Saved data entries:
[Start of Attachment]

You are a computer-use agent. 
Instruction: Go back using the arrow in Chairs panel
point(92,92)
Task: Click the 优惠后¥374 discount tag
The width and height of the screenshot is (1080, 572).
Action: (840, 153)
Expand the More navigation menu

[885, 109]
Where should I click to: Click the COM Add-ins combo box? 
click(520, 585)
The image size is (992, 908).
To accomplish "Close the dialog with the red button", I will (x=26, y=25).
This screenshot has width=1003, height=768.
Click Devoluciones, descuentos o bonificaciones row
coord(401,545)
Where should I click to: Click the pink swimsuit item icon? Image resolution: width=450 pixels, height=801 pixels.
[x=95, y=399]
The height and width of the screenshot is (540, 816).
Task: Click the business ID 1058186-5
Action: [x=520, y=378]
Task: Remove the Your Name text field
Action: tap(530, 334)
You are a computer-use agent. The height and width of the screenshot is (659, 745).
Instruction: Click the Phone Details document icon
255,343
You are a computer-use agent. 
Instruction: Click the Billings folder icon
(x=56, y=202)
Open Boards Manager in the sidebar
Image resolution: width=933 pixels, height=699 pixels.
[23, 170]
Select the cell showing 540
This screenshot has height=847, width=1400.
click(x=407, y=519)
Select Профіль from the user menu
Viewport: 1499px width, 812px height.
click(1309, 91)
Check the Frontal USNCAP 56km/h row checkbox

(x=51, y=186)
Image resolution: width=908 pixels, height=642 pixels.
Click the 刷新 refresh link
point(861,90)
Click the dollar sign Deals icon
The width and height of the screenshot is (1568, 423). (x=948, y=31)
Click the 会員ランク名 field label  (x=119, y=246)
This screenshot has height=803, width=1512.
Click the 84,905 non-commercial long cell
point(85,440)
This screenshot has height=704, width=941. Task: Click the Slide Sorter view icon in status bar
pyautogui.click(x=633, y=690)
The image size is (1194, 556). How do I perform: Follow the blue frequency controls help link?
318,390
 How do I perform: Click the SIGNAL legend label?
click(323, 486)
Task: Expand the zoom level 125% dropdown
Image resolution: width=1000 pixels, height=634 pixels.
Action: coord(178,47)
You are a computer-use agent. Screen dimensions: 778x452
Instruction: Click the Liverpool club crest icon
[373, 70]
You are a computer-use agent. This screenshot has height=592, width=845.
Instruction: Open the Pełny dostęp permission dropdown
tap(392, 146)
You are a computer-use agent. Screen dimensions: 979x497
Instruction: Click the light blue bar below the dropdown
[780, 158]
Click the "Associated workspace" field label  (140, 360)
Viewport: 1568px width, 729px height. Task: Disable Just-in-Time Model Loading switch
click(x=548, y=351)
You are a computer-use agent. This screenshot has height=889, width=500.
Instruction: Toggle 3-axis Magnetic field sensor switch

[End of Attachment]

# [Assignment]
Lines above that include the string "agent" need to be copied.

# [Reply to the task]
You are a computer-use agent. 
You are a computer-use agent. The height and width of the screenshot is (659, 745).
You are a computer-use agent. 
You are a computer-use agent. Screen dimensions: 778x452
You are a computer-use agent. This screenshot has height=592, width=845.
You are a computer-use agent. Screen dimensions: 979x497
You are a computer-use agent. This screenshot has height=889, width=500.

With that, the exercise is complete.